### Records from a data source
== == ==

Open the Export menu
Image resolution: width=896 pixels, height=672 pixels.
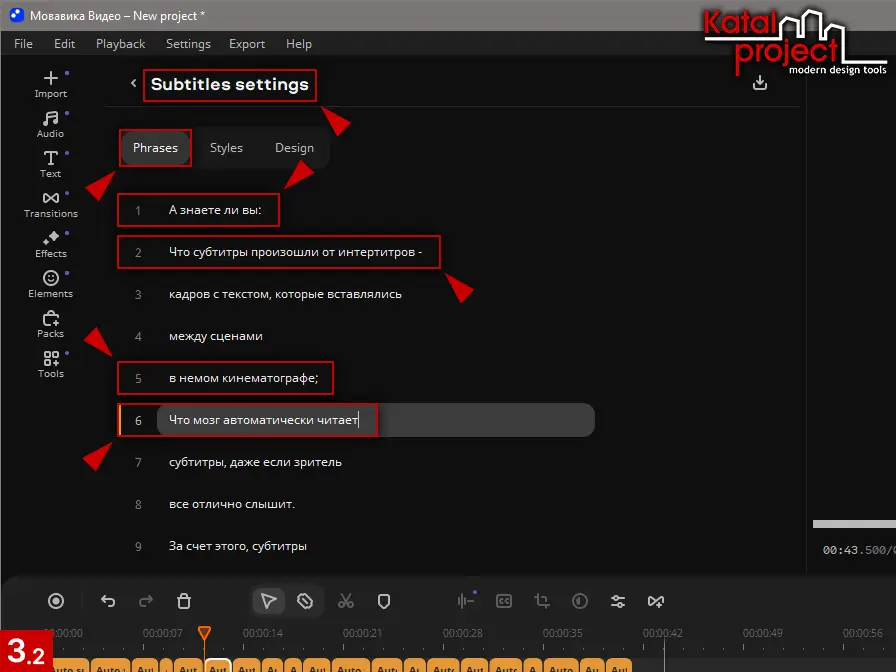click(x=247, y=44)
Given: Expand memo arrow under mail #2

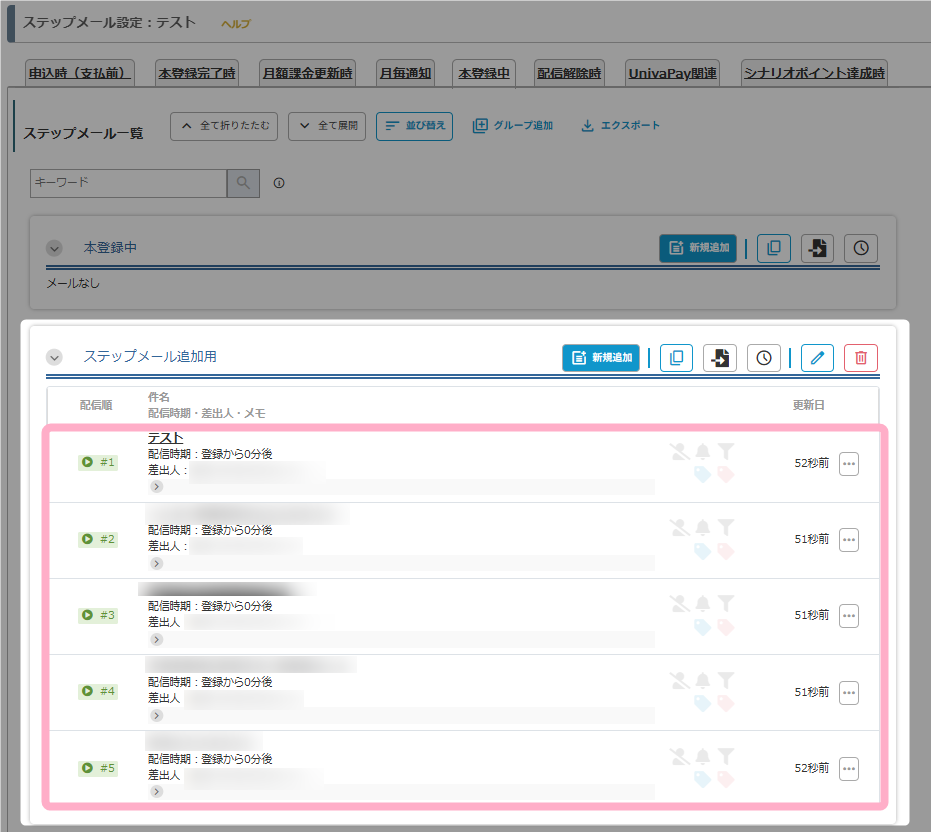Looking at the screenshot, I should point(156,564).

== == ==

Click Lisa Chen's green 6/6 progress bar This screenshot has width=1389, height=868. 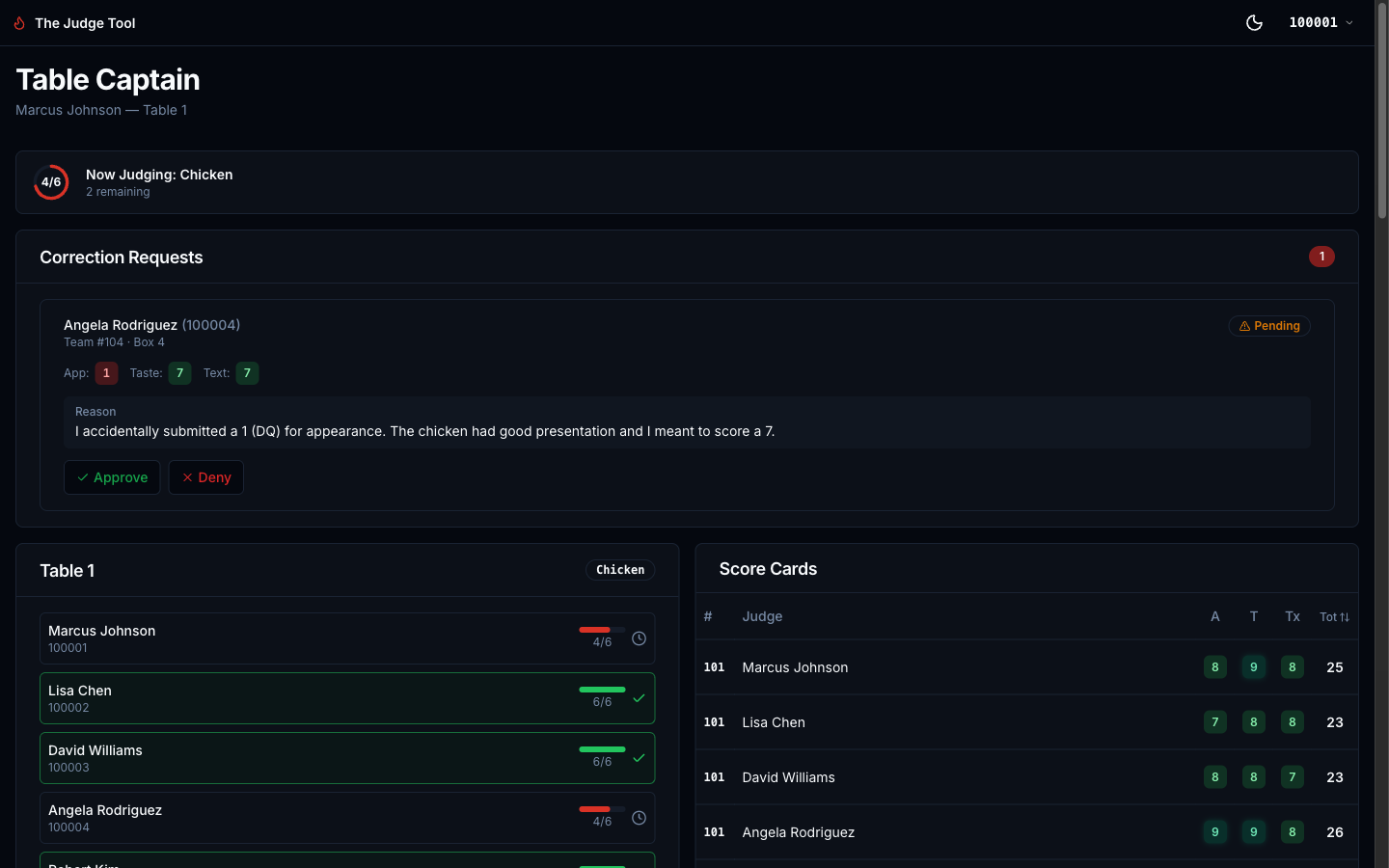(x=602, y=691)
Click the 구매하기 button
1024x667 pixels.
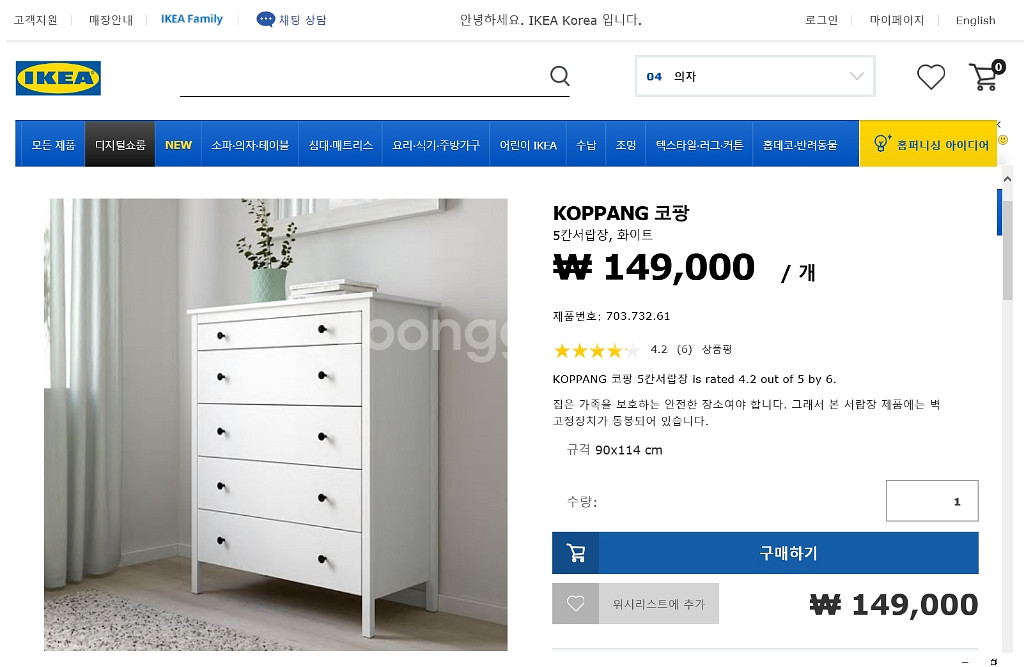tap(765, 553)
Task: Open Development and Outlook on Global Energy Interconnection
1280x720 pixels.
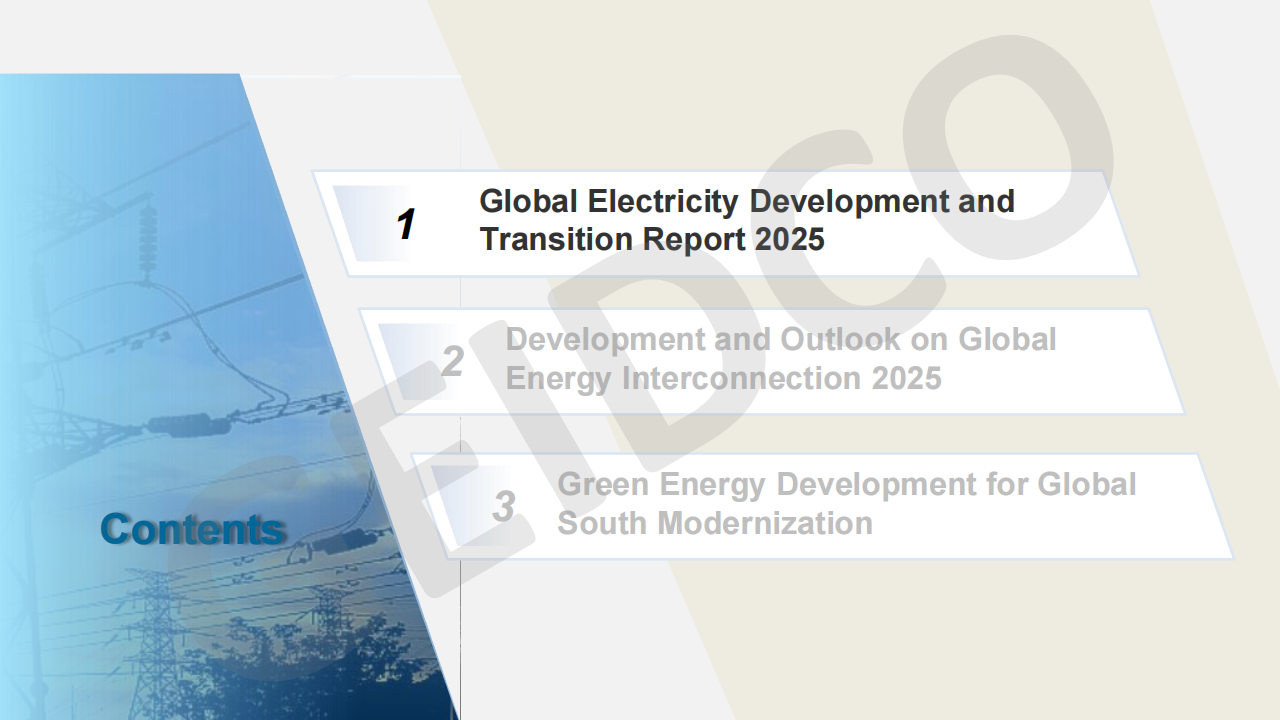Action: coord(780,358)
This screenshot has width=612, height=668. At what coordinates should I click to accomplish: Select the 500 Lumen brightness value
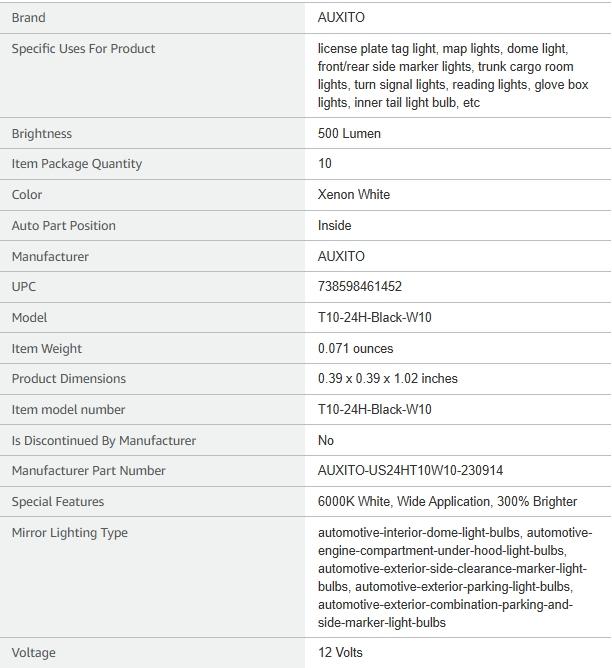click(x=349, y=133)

== == ==

### Problem requirements
Where a line above holds the string "Open", copy that line.

### Response
Open the Export menu
Task: Open Development and Outlook on Global Energy Interconnection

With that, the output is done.